Since our dysplastic cases were so diagnosed and graded based on criteria that were comprised in part of mitotic index, the progressive increase in mitotic index from the low- to high-grade lesions was expected. However, the practical diagnostic implications of our findings are related to the potential pitfalls of relying solely on mitotic activity to distinguish high- from low-grade cervical intraepithelial neoplasia and from metaplastic squamous epithelium. It is important to note that findings of metaplastic squamous epithelium without nuclear atypia could be easily misdiagnosed as cervical intraepithelial neoplasia lesions and result in unnecessary clinical treatment when mitoses are found in those epithelia. This determination should be a composite approach that takes into consideration cellular atypia, presence or absence of a basaloid proliferation, as well as the intraepithelial distribution, nature and density of mitotic figures.37 Notably, the average mitotic index for our cervical intraepithelial neoplasia 1 cases with late proliferative endometrium was higher than our cervical intraepithelial neoplasia 2 cases with atrophic and secretory endometrium, highlighting the potential pitfall in the sole reliance on this parameter. Practically, it is important for clinicians to provide information on menstrual status for reproductive-aged women as well as hormone replacement status for postmenopausal women and for pathologists to be aware of potential hormonal influences on the mitotic activity of cervical squamous epithelium.
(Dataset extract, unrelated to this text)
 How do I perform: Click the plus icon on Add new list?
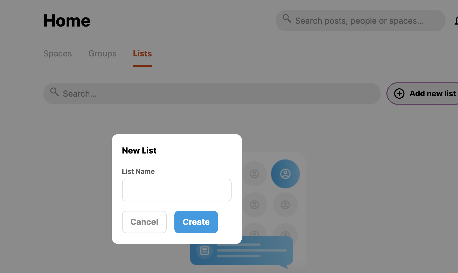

One potential limitation of our study is the disproportionate representation of the studied patients in the 40–45 years age group, which raises the possibility that our findings are simply reflecting the hormonal changes in this specific age group. This disproportionate representation is likely a study population artifact that stems from the fact that hysterectomies are more likely to be performed for cervical dysplasia or benign indications such as uterine leiomyomata after reproduction is complete. In our opinion, the variety of endometrial maturation phases reflected in our data set should be sufficiently reflective of the hormonal status seen in the age groups, in which cervical dysplasia is a significant diagnostic consideration.

In conclusion, this study demonstrates that hormonal status, as reflected in endometrial maturation, can significantly affect the mitotic index of dysplastic squamous epithelium of the uterine cervix. Our findings confirm that the pathologic grading of cervical intraepithelial neoplasia, especially in equivocal cases, should not be solely dependent on the finding mitoses in the cervical squamous epithelium. The totality of histopathologic features should form the basis for this determination.